= Campaign Against Moral Persecution =

LGBT activism group

The Campaign Against Moral Persecution (also known as CAMP or CAMP Inc.) was an LGBT activism group. It was officially established on 6 February 1971, at the first public gathering of gay women and men in Australia, which took place in a church hall in Balmain, New South Wales.

== History ==
CAMP aimed to support gay and lesbian people, raise awareness of challenges facing them, and campaign for an end to discrimination against them. The group was one of the first LGBTI rights groups to be established in Australia. Formed in Sydney, it soon expanded across Australia. Its aims, as expressed in its monthly newsletter, were "to bring about a situation where homosexuals can enjoy good jobs and security in those jobs, equal treatment under the law, and the right to serve our country without fear of exposure and contempt."

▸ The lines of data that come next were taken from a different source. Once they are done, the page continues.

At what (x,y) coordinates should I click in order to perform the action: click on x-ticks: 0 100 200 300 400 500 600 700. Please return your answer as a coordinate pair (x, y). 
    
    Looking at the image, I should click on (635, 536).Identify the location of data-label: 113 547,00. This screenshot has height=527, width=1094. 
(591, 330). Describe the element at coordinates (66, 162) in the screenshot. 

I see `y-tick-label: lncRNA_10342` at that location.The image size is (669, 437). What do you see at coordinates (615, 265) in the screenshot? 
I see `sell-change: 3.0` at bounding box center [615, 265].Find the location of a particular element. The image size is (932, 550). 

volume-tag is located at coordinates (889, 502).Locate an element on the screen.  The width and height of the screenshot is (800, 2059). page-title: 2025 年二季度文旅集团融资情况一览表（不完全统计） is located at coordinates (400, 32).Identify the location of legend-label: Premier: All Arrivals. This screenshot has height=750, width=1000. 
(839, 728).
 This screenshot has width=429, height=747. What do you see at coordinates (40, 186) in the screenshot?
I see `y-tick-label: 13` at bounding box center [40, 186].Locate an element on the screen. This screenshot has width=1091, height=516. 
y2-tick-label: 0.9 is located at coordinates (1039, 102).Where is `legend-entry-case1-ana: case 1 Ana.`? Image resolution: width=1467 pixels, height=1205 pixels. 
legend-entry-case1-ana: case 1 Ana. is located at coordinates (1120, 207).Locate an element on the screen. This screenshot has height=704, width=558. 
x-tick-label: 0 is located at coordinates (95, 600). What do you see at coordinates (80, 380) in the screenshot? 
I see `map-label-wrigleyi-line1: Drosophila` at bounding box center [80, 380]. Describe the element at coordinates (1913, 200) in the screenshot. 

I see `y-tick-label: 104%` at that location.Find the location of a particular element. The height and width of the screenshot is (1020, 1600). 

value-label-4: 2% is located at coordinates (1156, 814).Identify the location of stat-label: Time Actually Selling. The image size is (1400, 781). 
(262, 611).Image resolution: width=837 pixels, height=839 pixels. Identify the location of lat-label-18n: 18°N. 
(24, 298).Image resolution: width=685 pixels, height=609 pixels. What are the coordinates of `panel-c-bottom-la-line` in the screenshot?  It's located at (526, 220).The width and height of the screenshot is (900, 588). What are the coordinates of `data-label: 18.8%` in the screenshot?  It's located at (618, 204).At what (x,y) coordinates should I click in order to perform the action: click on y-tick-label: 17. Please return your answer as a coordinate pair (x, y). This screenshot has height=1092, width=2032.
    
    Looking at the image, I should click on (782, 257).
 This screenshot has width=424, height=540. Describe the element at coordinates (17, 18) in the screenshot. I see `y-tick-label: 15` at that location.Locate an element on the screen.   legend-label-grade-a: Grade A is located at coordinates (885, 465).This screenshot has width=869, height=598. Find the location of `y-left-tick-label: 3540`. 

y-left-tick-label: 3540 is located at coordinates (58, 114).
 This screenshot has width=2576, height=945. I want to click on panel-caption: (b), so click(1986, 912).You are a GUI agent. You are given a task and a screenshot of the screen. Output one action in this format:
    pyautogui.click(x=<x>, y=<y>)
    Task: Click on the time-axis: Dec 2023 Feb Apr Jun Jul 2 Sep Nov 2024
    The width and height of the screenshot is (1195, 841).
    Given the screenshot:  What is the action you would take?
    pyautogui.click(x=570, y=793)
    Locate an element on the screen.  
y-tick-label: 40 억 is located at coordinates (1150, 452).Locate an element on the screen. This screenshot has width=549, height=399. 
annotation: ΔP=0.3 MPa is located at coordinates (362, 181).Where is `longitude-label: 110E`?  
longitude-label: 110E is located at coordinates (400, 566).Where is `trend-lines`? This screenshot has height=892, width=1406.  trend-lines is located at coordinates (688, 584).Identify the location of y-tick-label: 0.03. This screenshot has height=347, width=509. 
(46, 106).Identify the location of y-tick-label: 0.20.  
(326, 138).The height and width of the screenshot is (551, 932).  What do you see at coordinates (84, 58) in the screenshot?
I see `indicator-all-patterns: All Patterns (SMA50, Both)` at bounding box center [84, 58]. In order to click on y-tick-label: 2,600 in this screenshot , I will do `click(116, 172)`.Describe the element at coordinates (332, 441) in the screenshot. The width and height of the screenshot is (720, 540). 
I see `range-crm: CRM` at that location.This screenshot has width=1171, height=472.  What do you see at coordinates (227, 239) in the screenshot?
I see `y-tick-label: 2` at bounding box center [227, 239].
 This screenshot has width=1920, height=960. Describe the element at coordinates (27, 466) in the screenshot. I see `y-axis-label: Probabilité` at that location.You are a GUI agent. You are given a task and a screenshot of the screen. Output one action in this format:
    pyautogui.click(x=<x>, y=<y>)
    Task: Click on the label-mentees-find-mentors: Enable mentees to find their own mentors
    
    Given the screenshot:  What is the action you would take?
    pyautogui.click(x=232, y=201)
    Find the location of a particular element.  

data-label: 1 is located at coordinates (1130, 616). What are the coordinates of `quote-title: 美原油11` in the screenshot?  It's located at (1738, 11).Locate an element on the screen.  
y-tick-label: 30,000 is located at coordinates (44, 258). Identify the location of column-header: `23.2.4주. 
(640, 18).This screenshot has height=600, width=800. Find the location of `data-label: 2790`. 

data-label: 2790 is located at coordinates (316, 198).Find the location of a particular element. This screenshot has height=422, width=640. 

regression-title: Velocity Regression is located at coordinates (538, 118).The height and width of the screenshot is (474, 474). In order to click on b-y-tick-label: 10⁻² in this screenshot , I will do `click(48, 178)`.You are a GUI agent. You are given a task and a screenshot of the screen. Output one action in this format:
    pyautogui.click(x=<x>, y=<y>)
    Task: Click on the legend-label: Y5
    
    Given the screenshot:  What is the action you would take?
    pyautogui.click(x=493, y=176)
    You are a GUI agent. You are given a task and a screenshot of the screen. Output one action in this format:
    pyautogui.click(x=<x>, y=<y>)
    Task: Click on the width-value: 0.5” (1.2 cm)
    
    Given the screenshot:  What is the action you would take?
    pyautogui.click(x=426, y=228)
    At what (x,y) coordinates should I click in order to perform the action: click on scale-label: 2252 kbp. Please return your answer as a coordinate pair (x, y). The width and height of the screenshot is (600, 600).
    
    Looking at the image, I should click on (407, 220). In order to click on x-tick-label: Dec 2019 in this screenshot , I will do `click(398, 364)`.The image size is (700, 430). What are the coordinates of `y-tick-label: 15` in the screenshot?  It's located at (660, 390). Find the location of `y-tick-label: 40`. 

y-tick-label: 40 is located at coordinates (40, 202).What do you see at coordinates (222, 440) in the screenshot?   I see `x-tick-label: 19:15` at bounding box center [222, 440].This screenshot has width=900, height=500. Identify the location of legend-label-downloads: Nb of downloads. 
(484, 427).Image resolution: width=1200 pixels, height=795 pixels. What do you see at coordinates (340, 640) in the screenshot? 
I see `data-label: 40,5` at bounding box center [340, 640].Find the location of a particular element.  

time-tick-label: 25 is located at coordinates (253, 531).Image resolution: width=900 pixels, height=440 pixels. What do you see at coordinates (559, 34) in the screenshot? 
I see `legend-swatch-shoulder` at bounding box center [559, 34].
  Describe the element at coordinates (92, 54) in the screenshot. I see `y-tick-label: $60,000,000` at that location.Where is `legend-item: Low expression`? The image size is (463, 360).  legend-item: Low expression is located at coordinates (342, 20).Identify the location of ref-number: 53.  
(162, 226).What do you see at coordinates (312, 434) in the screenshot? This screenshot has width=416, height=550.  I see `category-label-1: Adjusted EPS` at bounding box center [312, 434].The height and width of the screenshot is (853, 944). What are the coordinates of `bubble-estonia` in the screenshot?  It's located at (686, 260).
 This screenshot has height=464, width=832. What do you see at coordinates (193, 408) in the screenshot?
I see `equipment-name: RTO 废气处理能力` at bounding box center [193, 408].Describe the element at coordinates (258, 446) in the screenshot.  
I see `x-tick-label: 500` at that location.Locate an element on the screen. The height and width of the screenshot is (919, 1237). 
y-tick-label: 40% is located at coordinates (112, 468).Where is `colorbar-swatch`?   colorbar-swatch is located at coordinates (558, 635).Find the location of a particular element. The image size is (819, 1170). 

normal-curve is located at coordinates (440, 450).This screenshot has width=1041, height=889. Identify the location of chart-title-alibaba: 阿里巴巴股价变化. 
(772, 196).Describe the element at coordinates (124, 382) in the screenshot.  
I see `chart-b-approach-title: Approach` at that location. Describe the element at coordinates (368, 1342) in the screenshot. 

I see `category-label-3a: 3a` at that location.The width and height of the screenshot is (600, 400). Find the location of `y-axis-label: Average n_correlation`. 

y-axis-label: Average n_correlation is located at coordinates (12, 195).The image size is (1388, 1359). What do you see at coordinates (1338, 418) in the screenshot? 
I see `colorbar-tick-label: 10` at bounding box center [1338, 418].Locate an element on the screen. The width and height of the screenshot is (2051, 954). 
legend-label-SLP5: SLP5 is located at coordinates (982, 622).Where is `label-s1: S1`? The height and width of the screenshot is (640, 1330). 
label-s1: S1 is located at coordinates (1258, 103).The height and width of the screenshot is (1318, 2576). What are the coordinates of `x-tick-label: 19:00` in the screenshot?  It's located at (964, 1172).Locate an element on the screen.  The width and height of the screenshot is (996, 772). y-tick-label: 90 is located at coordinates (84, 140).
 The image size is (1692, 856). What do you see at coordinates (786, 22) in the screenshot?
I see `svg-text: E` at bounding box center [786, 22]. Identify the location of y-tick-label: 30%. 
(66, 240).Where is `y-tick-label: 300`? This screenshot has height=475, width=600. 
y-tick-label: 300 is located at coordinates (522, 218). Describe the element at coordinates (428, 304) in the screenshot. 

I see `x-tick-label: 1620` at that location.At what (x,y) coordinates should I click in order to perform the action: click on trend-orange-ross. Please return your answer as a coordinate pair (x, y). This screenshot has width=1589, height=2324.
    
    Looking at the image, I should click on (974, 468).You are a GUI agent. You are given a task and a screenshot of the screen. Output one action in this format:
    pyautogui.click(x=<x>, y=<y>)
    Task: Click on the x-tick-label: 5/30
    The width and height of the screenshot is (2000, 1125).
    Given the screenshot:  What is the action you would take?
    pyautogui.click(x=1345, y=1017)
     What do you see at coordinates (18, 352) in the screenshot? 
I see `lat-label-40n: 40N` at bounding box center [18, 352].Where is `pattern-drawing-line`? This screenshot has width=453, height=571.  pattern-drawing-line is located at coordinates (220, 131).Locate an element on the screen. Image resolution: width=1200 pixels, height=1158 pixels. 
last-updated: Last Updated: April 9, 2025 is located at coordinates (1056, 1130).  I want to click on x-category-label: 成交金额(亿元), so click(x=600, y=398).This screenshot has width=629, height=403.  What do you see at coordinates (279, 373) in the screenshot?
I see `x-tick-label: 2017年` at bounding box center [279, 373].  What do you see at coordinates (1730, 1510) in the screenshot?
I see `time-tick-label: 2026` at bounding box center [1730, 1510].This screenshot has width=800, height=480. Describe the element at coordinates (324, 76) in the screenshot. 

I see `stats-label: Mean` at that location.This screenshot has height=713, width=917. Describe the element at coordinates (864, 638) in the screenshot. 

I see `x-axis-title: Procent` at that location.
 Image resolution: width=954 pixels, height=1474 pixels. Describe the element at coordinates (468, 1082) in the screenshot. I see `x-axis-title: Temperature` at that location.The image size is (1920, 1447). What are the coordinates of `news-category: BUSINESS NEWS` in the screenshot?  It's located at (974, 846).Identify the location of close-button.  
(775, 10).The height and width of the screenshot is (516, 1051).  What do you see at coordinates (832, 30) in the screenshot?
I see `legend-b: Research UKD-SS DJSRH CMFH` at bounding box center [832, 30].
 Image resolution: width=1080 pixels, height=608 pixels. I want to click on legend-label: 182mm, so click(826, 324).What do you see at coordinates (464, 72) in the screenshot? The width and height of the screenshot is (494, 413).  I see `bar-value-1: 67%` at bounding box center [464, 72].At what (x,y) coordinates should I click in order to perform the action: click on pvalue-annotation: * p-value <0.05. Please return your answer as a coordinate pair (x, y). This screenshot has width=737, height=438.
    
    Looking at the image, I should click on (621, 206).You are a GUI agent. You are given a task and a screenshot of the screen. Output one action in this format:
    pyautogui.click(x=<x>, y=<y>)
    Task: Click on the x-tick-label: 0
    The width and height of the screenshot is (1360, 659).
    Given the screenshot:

John Ware and Christabel Poll appeared in The Australian on the 19 September 1970 announcing the establishment of the CAMP group in an article called ‘Couples’. On 6 February 1971, it was officially established at the first public gathering of homosexual men and women in Australia, which took place in a church hall in Balmain. John Ware and Christabel Poll were confirmed as convenors and spokespeople for the new group.

Branches of CAMP had been established in Brisbane and Melbourne (though it was known as Society 5 there) in February 1971. Soon after branches had been established in all capital cities and on most campuses. CAMP Inc became known as CAMP NSW.

Lex Watson and Sue Wills were the first co-Presidents following a decision to establish a constitution and office-bearers in 1972. Founding members included Lex Watson, Peter de Waal and Peter Bonsall-Boone.

CAMP also published a magazine, CAMP Ink, until 1977.

The group's work included establishing a telephone counselling service called 'Phone-A-Friend', a service that continues as the Gay and Lesbian Counselling Service of NSW. CAMP campaigned for David Widdup, the first openly gay candidate to stand for office, in the seat of Lowe in the 1972 Australian federal election. CAMP held the first public gay rights demonstration in Australia in October 1971.

=== Recognition ===
The group was given the President’s Award at the 2018 Honour LGBTI Community Awards.

Society Five was inspired by the group, and was itself initially known as the Campaign Against Moral Persecution.